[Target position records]
══════════════════════════════

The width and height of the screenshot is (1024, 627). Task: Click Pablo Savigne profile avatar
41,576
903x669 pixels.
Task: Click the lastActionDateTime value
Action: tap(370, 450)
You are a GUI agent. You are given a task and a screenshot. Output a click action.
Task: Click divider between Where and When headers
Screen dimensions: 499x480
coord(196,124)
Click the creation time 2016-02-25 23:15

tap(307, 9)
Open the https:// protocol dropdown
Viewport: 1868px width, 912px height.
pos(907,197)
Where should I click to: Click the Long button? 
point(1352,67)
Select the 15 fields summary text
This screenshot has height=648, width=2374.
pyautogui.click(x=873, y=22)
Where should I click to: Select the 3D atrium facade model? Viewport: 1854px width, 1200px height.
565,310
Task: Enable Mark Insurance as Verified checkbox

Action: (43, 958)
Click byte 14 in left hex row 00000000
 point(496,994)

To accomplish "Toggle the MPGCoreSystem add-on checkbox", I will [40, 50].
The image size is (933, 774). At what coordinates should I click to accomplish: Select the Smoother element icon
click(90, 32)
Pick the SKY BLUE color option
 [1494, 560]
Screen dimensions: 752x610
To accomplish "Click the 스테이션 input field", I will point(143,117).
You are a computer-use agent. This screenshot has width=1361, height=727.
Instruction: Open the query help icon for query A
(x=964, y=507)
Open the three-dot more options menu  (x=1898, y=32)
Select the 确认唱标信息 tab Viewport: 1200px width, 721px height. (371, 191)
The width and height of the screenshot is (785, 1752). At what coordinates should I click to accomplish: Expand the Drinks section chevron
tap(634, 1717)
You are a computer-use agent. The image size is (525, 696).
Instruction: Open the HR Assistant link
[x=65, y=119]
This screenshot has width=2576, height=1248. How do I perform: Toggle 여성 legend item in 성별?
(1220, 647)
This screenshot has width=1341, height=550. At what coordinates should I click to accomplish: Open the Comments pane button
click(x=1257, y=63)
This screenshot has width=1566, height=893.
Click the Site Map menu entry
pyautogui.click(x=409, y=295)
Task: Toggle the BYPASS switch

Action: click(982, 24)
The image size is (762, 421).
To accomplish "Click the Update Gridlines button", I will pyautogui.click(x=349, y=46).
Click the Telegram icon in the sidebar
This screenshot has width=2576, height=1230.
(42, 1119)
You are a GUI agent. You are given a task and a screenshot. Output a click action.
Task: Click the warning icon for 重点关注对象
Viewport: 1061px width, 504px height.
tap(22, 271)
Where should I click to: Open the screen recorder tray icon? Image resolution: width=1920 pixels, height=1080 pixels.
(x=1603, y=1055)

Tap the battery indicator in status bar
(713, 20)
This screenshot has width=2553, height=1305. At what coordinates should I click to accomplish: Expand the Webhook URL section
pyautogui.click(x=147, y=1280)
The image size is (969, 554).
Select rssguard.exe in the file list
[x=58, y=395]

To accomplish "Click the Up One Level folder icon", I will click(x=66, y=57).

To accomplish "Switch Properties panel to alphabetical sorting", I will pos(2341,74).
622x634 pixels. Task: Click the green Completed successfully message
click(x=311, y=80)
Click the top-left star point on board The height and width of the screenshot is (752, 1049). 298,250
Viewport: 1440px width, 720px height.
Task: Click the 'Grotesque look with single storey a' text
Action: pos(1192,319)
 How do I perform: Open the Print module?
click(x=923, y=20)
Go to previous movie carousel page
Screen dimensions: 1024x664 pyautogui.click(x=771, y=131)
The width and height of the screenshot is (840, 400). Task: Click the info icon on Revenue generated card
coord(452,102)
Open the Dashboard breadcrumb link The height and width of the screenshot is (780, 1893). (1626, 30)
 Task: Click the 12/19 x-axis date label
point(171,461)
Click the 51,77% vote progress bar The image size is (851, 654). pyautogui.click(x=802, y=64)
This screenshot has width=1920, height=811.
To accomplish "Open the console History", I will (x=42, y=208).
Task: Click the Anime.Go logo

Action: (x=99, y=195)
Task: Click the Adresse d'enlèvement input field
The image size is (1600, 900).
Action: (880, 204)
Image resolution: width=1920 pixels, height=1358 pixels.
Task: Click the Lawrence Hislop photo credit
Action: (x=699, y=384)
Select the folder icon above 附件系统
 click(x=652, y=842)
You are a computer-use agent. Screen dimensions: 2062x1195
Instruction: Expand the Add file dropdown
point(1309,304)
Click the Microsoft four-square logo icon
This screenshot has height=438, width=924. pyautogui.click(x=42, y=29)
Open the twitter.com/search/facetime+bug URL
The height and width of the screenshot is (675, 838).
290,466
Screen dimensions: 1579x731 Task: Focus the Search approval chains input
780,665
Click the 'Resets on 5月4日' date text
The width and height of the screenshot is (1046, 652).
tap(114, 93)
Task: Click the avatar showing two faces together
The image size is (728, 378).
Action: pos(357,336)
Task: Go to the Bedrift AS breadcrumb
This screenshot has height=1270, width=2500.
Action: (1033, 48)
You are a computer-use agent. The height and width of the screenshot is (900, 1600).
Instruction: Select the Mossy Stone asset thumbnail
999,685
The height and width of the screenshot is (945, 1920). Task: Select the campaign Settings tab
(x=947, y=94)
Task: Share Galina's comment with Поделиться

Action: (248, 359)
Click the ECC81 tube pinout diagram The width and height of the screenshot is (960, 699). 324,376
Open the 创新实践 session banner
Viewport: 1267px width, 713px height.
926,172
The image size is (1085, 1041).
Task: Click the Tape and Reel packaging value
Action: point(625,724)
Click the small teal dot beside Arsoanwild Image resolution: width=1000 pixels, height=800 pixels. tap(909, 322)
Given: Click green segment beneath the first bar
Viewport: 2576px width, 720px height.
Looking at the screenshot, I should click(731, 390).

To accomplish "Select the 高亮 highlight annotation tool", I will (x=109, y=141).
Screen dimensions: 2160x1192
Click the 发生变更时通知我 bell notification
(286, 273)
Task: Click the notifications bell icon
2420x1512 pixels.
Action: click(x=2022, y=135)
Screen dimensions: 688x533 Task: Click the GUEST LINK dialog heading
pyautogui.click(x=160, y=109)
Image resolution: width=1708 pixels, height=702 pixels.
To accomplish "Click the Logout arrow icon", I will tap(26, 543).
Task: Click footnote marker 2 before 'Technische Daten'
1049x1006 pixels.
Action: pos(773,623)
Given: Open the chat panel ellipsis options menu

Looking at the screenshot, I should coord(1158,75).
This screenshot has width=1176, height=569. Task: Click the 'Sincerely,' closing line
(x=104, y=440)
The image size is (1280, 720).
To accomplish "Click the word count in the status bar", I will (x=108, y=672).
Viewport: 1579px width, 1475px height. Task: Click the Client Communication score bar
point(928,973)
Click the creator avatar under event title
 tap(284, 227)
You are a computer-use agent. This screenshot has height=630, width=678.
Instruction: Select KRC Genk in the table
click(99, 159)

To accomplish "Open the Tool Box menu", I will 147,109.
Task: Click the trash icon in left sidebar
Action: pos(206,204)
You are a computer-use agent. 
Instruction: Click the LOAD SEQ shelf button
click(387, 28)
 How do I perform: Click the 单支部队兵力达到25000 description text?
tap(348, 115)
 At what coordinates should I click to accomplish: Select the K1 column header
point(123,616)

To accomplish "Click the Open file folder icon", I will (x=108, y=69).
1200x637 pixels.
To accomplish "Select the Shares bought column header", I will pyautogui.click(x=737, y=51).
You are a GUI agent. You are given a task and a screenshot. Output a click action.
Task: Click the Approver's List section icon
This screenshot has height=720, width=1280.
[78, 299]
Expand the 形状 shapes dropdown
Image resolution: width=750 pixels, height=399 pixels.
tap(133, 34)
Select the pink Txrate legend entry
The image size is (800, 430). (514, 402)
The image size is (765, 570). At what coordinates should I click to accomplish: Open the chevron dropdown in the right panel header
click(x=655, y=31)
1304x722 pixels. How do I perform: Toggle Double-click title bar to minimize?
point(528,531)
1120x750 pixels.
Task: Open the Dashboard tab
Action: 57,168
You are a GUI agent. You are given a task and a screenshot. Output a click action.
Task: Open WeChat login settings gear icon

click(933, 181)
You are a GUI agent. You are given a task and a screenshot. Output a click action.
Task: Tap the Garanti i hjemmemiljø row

══════════════════════════════

**DIRECTIONS FOR THIS TASK:** Reproduce everything from the line containing "Click the Telegram icon in the sidebar" down to the line containing "(x=1603, y=1055)", both included, keeping the requests unchanged and scaling each coordinate in the answers by 2.6, rounded to whole numbers with halves rounded up.

**ANSWER FOR THIS EXERCISE:**
Click the Telegram icon in the sidebar
This screenshot has width=2576, height=1230.
(109, 2909)
You are a GUI agent. You are given a task and a screenshot. Output a click action.
Task: Click the warning icon for 重点关注对象
Viewport: 1061px width, 504px height.
tap(57, 705)
Where should I click to: Open the screen recorder tray icon? Image resolution: width=1920 pixels, height=1080 pixels.
(x=4168, y=2743)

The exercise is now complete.